Saved entries
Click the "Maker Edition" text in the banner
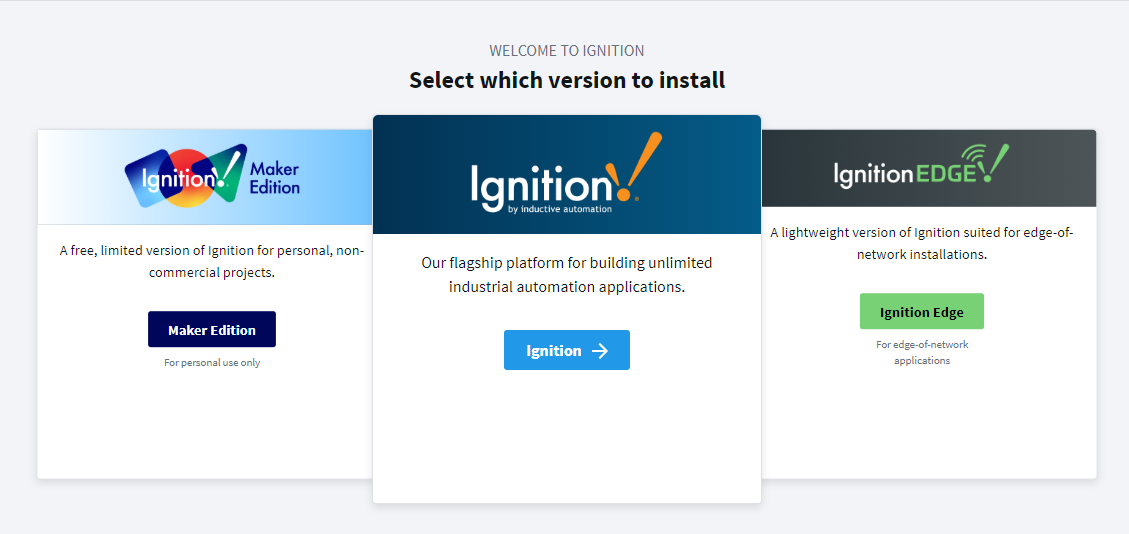The image size is (1129, 534). 274,178
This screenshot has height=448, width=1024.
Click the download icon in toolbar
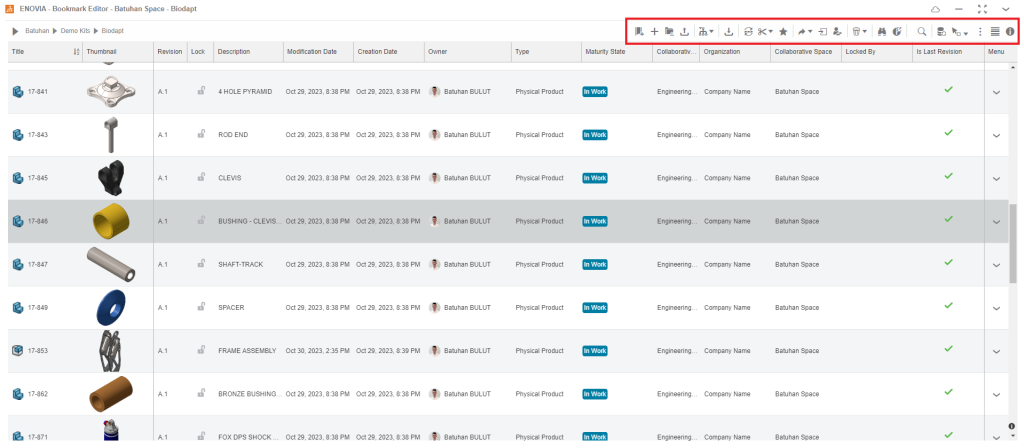coord(729,31)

The problem —
Extract all the data above exactly, excluding every picture.

Your solution —
Click the "Maker Edition" text in the banner
The image size is (1129, 534). 274,178
This screenshot has height=448, width=1024.
Click the download icon in toolbar
coord(729,31)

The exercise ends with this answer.